- TASK OBJECTIVE: How many lines in the entries below include the string "computer"? Answer with the number only.
══════════════════════════════
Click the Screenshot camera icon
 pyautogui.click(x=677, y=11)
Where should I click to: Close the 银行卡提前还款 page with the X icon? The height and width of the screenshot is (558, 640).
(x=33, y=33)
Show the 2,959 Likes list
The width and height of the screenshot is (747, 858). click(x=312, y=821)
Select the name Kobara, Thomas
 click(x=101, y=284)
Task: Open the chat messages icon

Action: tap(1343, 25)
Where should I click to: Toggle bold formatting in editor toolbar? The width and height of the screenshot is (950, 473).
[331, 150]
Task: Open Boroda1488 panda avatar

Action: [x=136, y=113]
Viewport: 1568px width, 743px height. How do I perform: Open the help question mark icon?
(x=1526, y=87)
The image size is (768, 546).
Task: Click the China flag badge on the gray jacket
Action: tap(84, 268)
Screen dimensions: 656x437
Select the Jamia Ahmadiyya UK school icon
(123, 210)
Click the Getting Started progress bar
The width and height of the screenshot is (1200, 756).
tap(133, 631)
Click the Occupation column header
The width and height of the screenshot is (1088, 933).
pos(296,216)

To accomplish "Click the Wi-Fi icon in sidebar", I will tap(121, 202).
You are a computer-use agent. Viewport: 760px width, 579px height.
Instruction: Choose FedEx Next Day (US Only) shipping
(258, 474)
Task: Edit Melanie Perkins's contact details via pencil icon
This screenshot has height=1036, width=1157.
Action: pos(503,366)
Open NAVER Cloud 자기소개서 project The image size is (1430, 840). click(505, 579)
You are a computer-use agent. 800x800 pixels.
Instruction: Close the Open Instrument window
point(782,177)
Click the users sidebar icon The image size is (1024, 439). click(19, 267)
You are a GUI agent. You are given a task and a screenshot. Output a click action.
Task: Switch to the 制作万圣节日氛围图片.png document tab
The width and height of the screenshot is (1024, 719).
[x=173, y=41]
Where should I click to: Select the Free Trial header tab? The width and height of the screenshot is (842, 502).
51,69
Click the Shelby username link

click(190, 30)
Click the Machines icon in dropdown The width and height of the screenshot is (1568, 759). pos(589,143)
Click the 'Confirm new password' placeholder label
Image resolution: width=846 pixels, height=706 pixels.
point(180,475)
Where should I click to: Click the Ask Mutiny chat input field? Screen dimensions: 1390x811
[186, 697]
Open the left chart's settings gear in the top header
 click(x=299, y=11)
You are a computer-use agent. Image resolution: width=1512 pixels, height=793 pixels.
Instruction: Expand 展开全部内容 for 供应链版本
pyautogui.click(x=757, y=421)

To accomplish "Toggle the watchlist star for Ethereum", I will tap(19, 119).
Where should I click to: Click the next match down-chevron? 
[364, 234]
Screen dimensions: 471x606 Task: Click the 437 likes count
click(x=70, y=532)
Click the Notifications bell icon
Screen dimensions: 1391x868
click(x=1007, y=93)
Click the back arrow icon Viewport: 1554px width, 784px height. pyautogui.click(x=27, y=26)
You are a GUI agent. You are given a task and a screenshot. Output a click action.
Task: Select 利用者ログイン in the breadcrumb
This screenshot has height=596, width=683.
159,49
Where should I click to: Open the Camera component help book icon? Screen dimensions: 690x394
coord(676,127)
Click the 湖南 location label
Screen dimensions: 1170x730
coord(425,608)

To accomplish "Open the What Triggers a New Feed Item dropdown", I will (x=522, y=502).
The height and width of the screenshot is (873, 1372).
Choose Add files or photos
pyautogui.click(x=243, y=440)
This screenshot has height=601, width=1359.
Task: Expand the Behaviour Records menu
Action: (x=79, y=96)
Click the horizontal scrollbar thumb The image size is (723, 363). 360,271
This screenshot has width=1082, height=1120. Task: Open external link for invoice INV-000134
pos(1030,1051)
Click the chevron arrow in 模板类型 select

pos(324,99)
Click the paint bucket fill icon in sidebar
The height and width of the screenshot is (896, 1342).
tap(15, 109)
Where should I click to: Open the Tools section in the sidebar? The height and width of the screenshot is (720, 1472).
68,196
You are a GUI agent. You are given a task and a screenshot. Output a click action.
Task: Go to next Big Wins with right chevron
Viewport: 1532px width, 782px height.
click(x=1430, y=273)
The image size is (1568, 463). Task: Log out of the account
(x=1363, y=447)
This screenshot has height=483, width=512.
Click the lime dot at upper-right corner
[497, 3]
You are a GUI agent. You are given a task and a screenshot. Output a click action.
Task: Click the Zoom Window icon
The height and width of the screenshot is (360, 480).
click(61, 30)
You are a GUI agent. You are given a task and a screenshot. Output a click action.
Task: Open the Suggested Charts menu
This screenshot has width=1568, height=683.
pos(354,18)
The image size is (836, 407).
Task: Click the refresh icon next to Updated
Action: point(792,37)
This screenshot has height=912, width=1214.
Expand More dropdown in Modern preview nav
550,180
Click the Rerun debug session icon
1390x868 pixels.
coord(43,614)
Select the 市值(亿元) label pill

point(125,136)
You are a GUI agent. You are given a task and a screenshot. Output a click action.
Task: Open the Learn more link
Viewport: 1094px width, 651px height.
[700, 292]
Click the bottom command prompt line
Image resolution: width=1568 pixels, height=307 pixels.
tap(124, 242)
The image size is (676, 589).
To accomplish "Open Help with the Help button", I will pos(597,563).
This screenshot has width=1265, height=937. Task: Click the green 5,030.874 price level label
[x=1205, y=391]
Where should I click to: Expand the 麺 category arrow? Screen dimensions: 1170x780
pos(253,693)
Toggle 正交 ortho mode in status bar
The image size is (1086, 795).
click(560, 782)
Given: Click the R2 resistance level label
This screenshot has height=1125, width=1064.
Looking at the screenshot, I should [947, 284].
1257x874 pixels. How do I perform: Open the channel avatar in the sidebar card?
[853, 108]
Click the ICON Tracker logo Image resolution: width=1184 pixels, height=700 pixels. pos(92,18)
══════════════════════════════
- WRITTEN ANSWER: 3